I began to fight for my dream the only way I knew how, by preaching the gospel and by getting involved politically. I began to organize the black people in my county. We held strategy meetings late into the night to determine our direction. Throughout the week, we would boycott stores and restaurants that had been especially racist. On Saturdays, my small staff and I would pick up students from nearby Jackson State University and Tougaloo College to help make signs and march with us uptown.

I was a peaceful man, but this time I did not forget my surroundings. I remembered my dear friend the young pastor, and my brother dying in my arms after being shot by the sheriff when I was 16 years old. Yet, little could I imagine how deep the hate was that lingered in some people’s hearts and souls toward me. When I think of it now, thousands died in the Civil War to keep change from occurring. What they would do to me would be nothing.

One night, Reverend Curry Brown, Joe Paul Buckley, and I drove to the Brandon jail to post bond for volunteer Doug Huemmer and some college students who had been arrested. The authorities hauled us off to jail, too. That night will live in infamy in our minds, as well as in the minds of our families. We were beaten and tortured all night long. I was most severely beaten, well within an inch of my life. They did unspeakable things to me, including playing a game of Russian roulette. During it all, I suffered a heart attack. As they brutalized me, I began to hate them, but I also saw what hate had done to them. As they continued their abuse, I think that God pushed me past hatred to his response to those who would hate you: LOVE.

When I got up from my sick bed, I had a testimony that shattered hate like a blazing sword. Jesus was the only way that one could burn through racial and cultural barriers. What I noticed after all of my preaching, however, was that love was not all there was to it. People were not getting fixed. I still saw our teens dropping out of school, getting pregnant, going to prison, and worse yet, the most educated people leaving the state.

I found an answer in Jesus’ visit to Samaria. Specifically, I began to understand the need for community development. People have three intrinsic needs: the need to be loved, the need for security, and the need to belong. Jesus was able to break through the racial barriers with the broken Samarian woman by building a relationship with her and her community, and helping her with her basic needs. This is the example of what communities should be doing. Thus, the philosophy of Christian community development began to emerge. I called it the “felt-need concept” because I thought that meeting people at their most basic felt need is how one establishes the deepest relationships.

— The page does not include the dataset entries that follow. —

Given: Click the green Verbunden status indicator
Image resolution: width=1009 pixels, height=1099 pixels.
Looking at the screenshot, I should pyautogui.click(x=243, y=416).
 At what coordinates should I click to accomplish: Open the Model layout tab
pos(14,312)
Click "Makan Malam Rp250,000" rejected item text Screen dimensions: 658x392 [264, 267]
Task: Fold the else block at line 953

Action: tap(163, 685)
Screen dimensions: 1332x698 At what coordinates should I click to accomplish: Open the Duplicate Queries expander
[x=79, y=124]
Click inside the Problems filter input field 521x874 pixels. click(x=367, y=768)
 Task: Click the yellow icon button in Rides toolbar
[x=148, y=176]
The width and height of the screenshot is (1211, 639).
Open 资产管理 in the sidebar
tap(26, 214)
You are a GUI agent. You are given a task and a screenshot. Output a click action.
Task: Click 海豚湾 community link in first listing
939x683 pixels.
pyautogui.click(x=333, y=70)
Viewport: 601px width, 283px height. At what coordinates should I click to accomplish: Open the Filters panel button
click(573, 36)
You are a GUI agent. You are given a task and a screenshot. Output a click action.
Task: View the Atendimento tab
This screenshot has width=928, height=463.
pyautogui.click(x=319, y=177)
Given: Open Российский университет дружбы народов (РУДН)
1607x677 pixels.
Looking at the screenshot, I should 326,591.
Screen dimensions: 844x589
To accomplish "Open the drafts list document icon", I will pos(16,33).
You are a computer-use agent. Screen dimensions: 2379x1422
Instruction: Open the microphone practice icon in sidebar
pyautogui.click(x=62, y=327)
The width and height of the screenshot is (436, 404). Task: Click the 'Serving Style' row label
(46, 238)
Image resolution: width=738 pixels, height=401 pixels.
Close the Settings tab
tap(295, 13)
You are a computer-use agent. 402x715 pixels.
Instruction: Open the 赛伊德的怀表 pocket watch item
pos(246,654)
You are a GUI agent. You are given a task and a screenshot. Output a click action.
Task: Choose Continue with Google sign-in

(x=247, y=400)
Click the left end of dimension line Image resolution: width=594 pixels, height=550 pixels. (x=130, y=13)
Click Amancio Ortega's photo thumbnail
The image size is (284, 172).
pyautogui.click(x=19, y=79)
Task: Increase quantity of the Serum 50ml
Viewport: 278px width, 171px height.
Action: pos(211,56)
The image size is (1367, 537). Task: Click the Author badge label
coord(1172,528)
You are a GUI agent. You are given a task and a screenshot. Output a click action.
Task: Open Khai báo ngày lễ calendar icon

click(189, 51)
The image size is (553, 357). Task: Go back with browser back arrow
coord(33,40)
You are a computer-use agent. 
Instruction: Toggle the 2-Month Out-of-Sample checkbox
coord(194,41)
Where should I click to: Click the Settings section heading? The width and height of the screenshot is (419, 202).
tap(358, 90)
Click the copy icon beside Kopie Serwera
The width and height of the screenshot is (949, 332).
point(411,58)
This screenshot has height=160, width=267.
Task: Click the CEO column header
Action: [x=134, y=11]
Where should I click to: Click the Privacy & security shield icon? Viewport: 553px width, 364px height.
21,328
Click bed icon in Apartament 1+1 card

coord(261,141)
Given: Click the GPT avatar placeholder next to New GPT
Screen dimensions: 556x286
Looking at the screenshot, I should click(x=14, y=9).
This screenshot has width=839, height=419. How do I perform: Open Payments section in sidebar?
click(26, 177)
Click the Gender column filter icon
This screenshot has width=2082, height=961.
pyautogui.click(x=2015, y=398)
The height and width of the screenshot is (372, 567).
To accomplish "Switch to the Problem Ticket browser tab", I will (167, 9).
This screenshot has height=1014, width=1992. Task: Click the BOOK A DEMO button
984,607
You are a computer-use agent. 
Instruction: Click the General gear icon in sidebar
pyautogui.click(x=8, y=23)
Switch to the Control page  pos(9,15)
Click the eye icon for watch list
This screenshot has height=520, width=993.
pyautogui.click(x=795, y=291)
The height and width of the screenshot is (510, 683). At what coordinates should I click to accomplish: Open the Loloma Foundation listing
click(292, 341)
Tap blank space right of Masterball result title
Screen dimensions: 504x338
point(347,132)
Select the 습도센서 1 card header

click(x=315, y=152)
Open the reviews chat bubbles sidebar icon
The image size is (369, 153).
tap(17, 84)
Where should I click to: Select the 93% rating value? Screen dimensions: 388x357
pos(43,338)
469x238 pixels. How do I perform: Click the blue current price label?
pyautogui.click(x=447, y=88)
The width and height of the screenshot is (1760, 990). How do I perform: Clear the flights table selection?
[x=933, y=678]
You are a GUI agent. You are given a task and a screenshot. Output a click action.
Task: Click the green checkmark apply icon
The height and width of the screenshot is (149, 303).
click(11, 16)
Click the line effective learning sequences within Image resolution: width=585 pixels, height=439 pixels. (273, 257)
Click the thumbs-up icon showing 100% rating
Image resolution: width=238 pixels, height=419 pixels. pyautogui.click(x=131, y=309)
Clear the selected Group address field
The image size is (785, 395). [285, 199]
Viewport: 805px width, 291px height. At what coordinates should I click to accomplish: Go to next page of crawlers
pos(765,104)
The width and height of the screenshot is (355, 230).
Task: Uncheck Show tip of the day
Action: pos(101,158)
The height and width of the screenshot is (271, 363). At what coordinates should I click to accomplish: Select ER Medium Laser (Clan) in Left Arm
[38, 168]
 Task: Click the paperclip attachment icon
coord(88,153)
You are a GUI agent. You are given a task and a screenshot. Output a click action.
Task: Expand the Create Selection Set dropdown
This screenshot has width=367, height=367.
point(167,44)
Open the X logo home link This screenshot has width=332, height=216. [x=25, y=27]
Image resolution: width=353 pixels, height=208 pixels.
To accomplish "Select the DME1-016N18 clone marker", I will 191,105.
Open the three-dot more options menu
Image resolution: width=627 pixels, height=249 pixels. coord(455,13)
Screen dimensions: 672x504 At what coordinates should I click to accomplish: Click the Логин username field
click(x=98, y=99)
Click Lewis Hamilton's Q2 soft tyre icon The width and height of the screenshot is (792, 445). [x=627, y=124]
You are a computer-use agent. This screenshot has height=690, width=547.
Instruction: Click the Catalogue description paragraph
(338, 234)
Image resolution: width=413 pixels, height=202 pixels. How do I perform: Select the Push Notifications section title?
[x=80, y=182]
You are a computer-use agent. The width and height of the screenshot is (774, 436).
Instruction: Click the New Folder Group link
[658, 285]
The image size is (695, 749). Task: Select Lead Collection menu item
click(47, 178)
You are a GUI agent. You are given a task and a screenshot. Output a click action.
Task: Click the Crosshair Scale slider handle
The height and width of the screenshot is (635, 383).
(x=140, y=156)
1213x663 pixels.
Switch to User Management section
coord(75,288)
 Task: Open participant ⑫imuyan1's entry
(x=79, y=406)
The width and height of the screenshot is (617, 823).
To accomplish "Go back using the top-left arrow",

This message began to be accepted in ministries and churches around America and, indeed, the world. In 1989, Dr. Wayne Gordon and I began the Christian Community Development Association (CCDA), a network of more than 2,000 ministries and churches working in this field. Seattle Pacific University is bringing my work into a new arena, truly into a new era. My hope is that all who enter the John Perkins Center’s doors will exit to serve Christ with others of different races and cultures.

Words cannot express my deep and sincere gratitude for this great honor. I am truly humbled by this noble tribute. Please know that I always want to be available to help you proclaim the reconciling love of Jesus Christ through the John Perkins Center for Reconciliation, Leadership Training, and Community Development at SPU.

My dream for the Perkins Center is that it will be the means by which students are trained to carry a holistic gospel, a gospel that saves, reconciles, and empowers people, especially the poor and oppressed of the world. That students will share God’s love and demonstrate that love by the way they live. That reconciliation will become a part of the ethos, the total life of the University, which can then inspire and become the flagship model for other colleges and universities. And that through the graduates of Seattle Pacific the world will see authentic Christianity lived out for generations to come.